SET PROBLEM: Update the records from the line containing "The height and" through the end of the records, replacing "award" with "upvote" and keeping everything else unchanged. Leave the pictures out of your answer.

MATERIAL FOR THIS TASK:

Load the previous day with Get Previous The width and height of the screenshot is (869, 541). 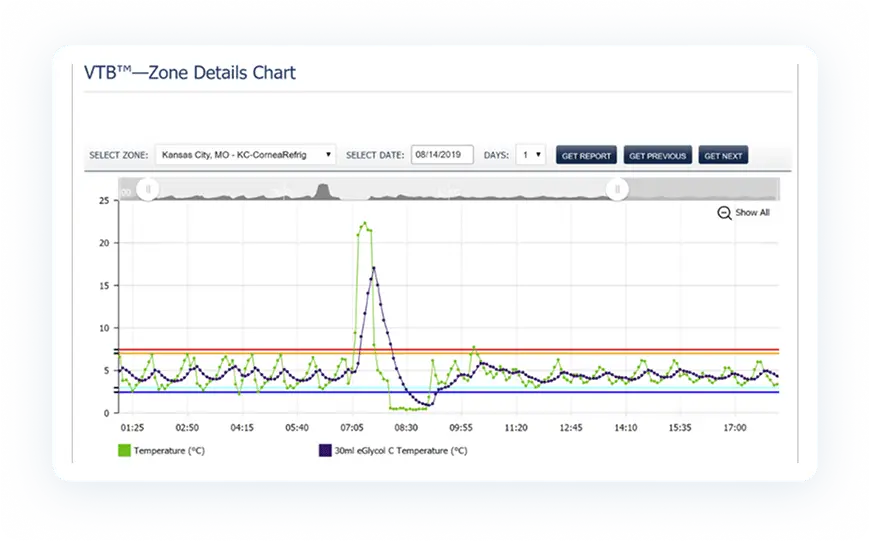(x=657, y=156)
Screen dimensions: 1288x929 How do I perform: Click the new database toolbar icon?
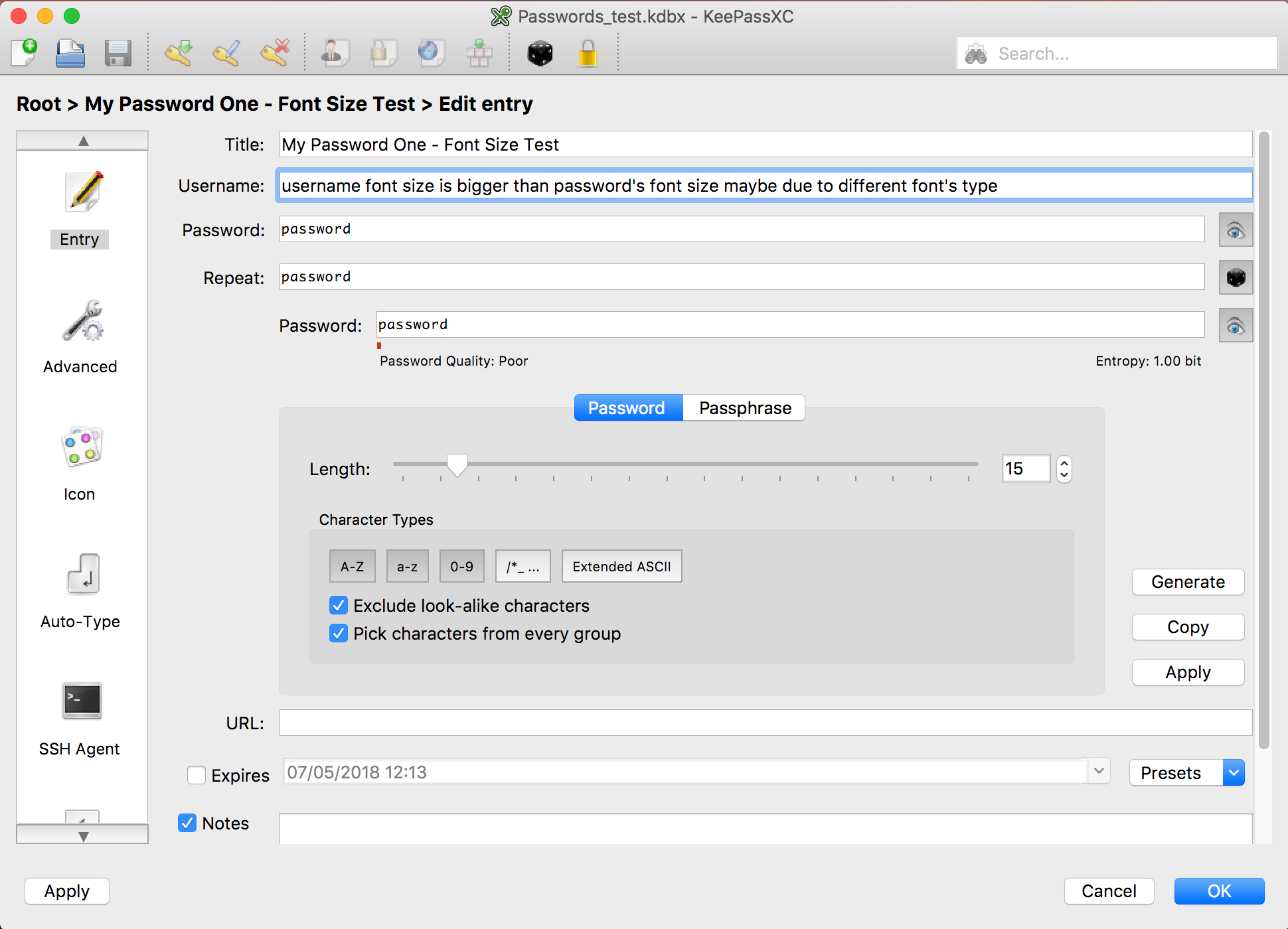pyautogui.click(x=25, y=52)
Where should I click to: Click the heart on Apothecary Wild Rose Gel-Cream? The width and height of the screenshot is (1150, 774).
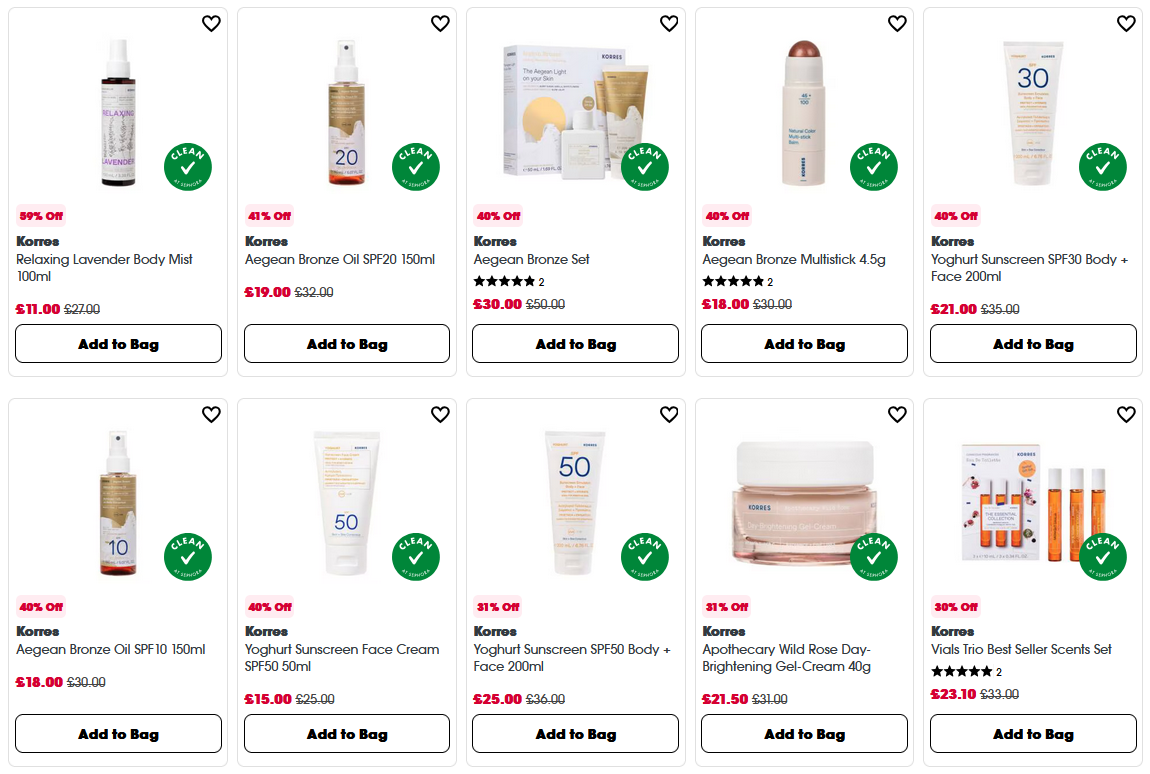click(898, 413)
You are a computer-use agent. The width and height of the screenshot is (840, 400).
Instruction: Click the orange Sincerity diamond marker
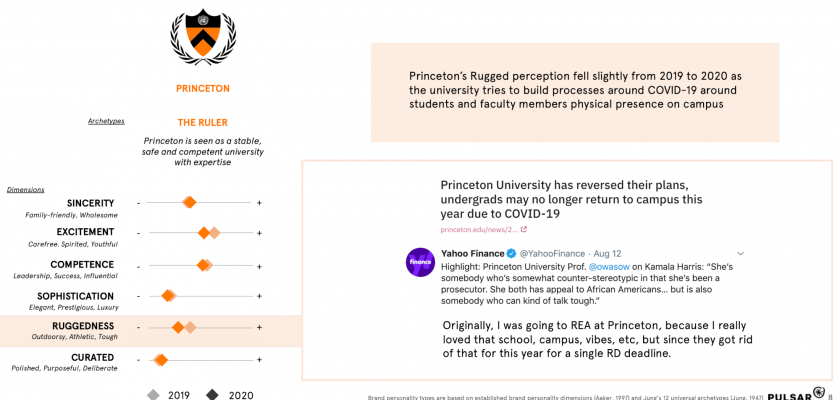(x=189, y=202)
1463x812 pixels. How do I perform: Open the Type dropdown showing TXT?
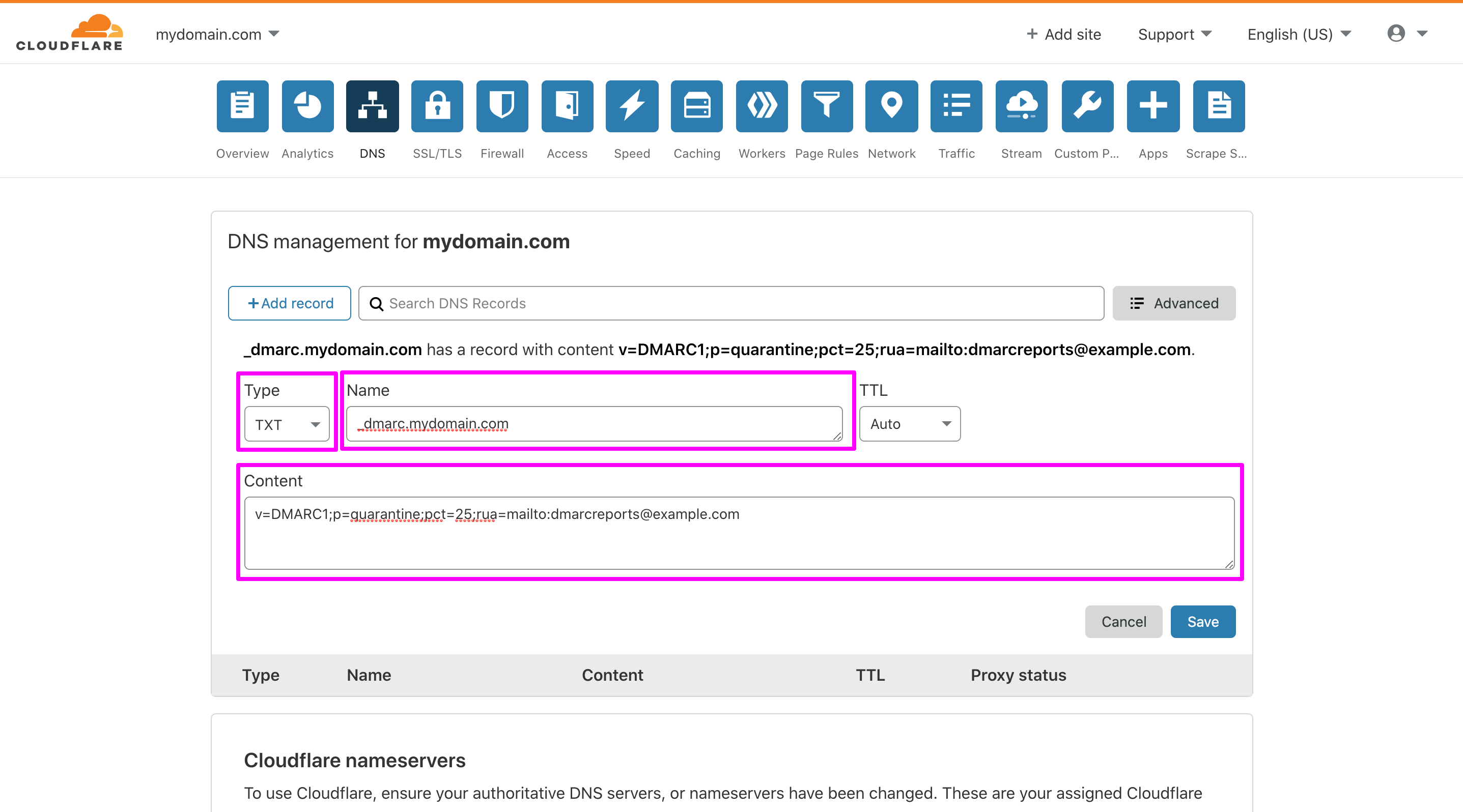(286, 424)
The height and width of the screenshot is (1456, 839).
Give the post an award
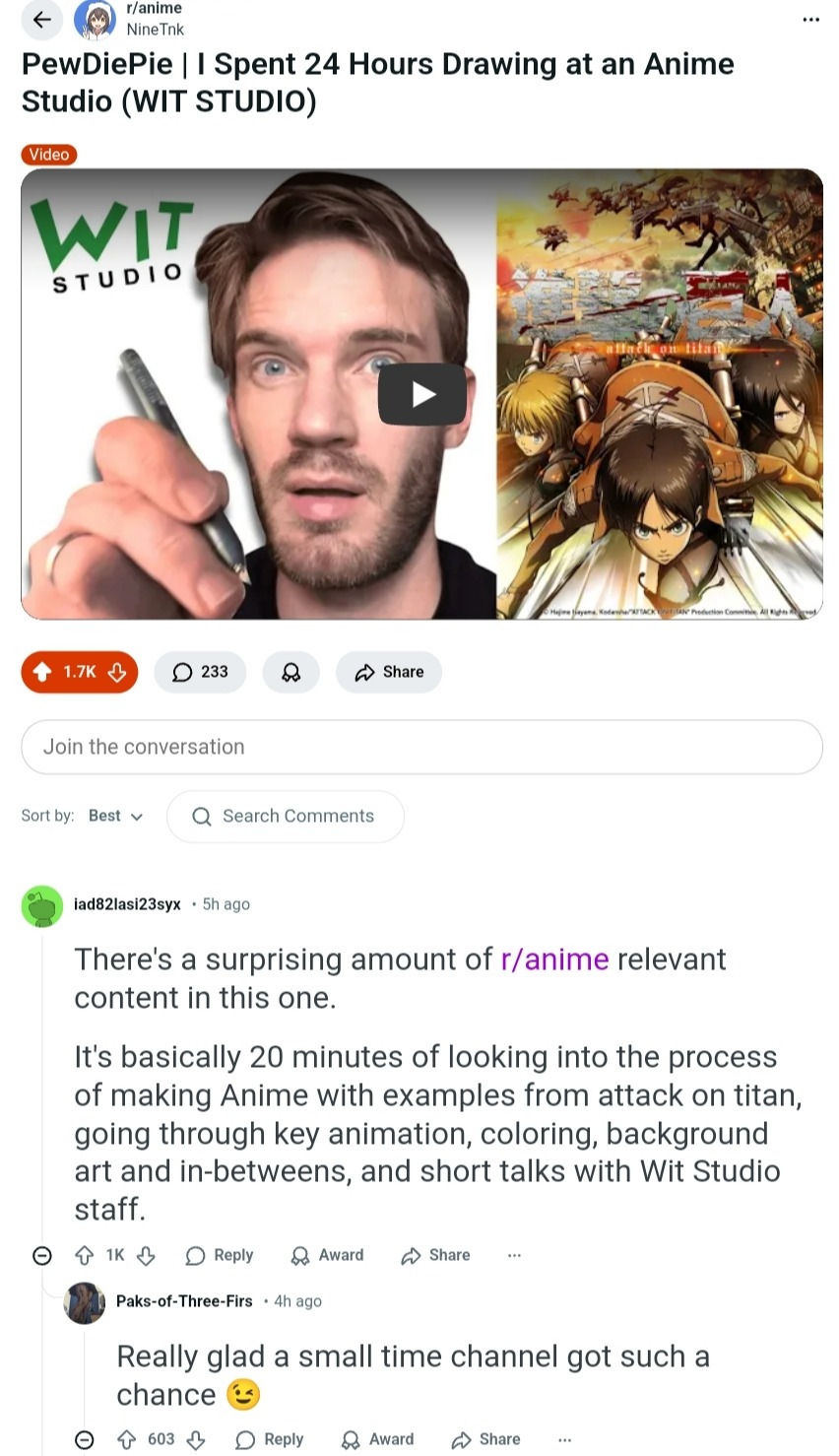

RESULT OF THIS EXERCISE:
The height and width of the screenshot is (1456, 839).
Give the post an upvote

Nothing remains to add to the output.